Ask the man who owns one: A 48-year journey with a 1961 Corvette
“If there was a good Corvette in the paper, it was gone in a day,” said Burton Hall. In 1967’s spring and summer, Hall combed the local North Jersey newspaper classified ads for Corvettes daily. Today, he still owns the ’61 he purchased that year.
While pursuing his dream ‘Vette, Hall attended the Newark College of Engineering (today New Jersey Institute of Technology), and also worked two jobs: delivering for a Chicken Delight franchise in Teaneck, N.J. and selling paint at Sears. He owned an MGA but, like many young men at the time, badly wanted a Corvette.

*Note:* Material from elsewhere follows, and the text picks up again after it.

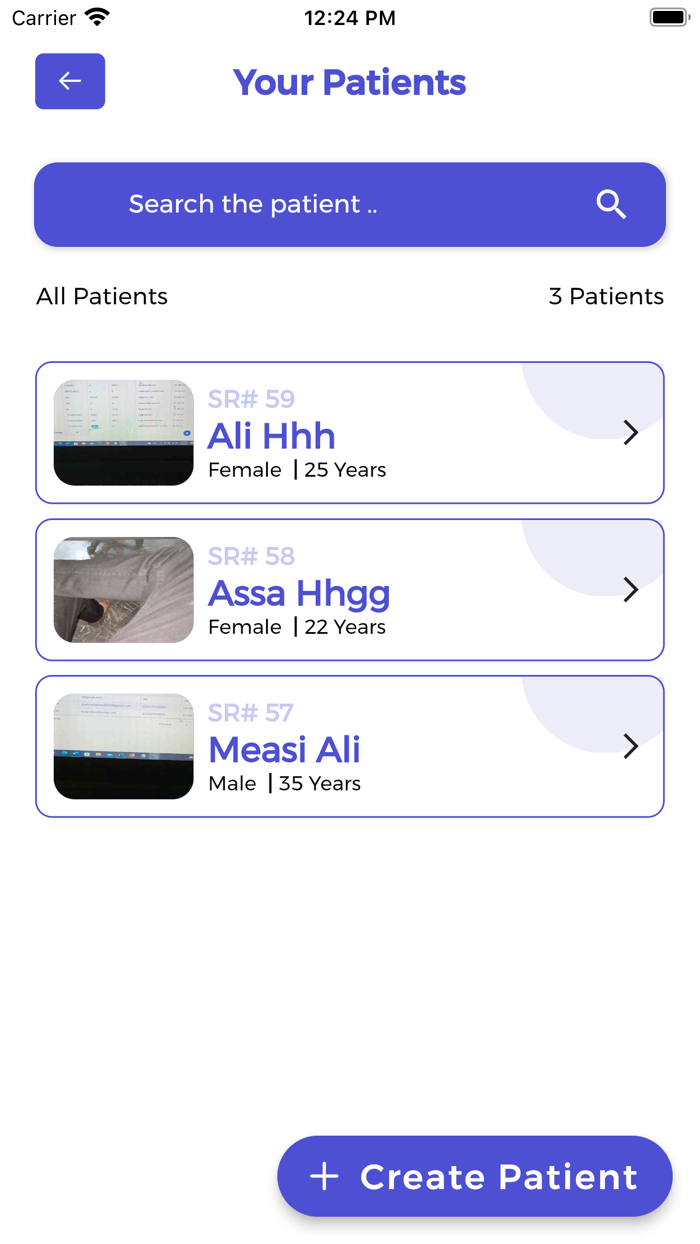Screen dimensions: 700x1244
Task: Tap the battery indicator in status bar
Action: pyautogui.click(x=668, y=16)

His curiosity piqued when a 1961 model advertised remained in the paper for three days. He and his father paid a visit and found the Honduras Maroon and white ‘Vette had no problems, just an owner who refused to budge from his $1,300 asking price. The car’s dual four-barrel, 283-ci V-8 was coupled to a four-speed and 4.11-geared Positraction axle. It was a solid go-fast recipe, if a bit high-revving on the highway.
Hall had $1,200, and no amount of negotiating – even offering to take the car without the hardtop – would secure the ‘Vette. To close the deal he borrowed $100 from a friend.
“I didn’t even have money left over for gas,” he said. “I paid my friend back the next week, and the Corvette has been the history of my life since.”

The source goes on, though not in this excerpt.